Tiny white flecks dancing through the air, up, down, all around. They land on our jacket, our hair, then disappear.
We laugh with delight at this wonderful sight.
When I gazed out of the hotel room this morning was greeted by a view across the South of Osaka. The sky was blue with scattered grey clouds, the source of this snow.
Not a depressingly grey winter day, not at all!
We returned to a favourite for breakfast, the Muu Muu Diner in the Mio building above Tennōji station. “Hawaiian” pancakes with egg, bacon and salad. Did a little shopping, for the purpose of the day was to equip B and Alex with winter gear. Then we crossed back to our hotel to wait for Machiko, a local teacher at an English language school who had stayed with us in Australia previously.
What we didn’t realise is that there are two Miyako hotels in Tennōji. Ours and the much posher Marriott Osaka Miyako next door which has a level 19. Ours doesn’t go up that high!
Once the confusion was resolved we met Machiko and took a walk across to Q Mall while snowflakes floated in the sunlight.
Machiko introduced us the mochi (rice cake) and cheese okonomiyaki (Japanese cabbage and egg pancake). Even better than the original!
After lunch we farewelled Machiko, who had to prepare for her night lessons, and began an interminably long wander through the shops. Alex complained bitterly, but he did get to play at a couple of game arcades.
Another pancake (well, ice cream and chocolate crepe) later we returned to the hotel to prepare for a trip to Spa World. But then I discovered that the wonderfully hot swimming pool was closed for reconstruction and we would be left separated, B to go to the ladies spa floor, Alex and I on the other.
Can that. Anyway, we should be visiting an onsen tomorrow.
|A Hello Kitty tram outside Q Mall.|
|Sunset from our room|
Next door is the Abeno Harukas Tower, 60 floors and 300 metres high with a lookout up the top.
The entry price is expensive, the fast lifts with the lights flashing past vertiginous, but the view from the top was worth it as dusk fell upon this vast city.
Tiny trains snaked their way to and from the stations below, the lights of the regularly spaced cars along the highways like a glowing conveyer belt and the slow shooting stars of aircraft descending into Kansai Airport while the Tempozan Ferris wheel flashed through the rainbow. The city looked truly alive.
The centre of the top of the building is uncovered and opens on to a “garden” area, overlooked by the giant blue illuminated mascot of the site.
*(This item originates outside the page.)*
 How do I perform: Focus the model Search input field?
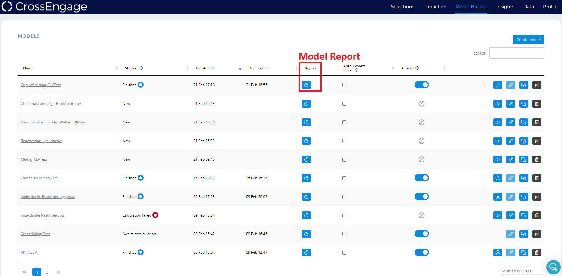[516, 53]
It was here that we watched more snowflakes drift down, flickering in the light against the dark night sky.
Afterwards we caught the left down and crossed once more over to Q Mall, where we had a dinner of… Not pancakes.
All you can eat shabu-shabu. Not the drug, the meat and vegetables you cook in broth at you table. So good and so perfect for a cold day.
Alex has a obsession with Japanese railway ticket gates and demanded that he catch a train. After forcing him to put up with shopping for much of the day we acquiesced and caught the subway to Shinsaibashi. Then we walked down the covered arcades of Shinsaibashi-suji and Ebisu-suji along with thousands of other, mainly Asian, tourists. At some shops I heard the girls calling out greetings in Japanese and Mandarin.
The Glico Man sign has been updated. It’s a higher resolution screen now instead of the old neon lights. Disappointing in a way, but not to the hordes taking selfies.
Don’t you hate it when everyone else discovers a place? Maybe I should stop sharing.
B finally managed to find some snow boots for tomorrow, then we caught the subway from Namba back to Tennōji.
Should everything work out we should be seeing a lot more snow tomorrow and discover some real cold. And more dancing snowflakes!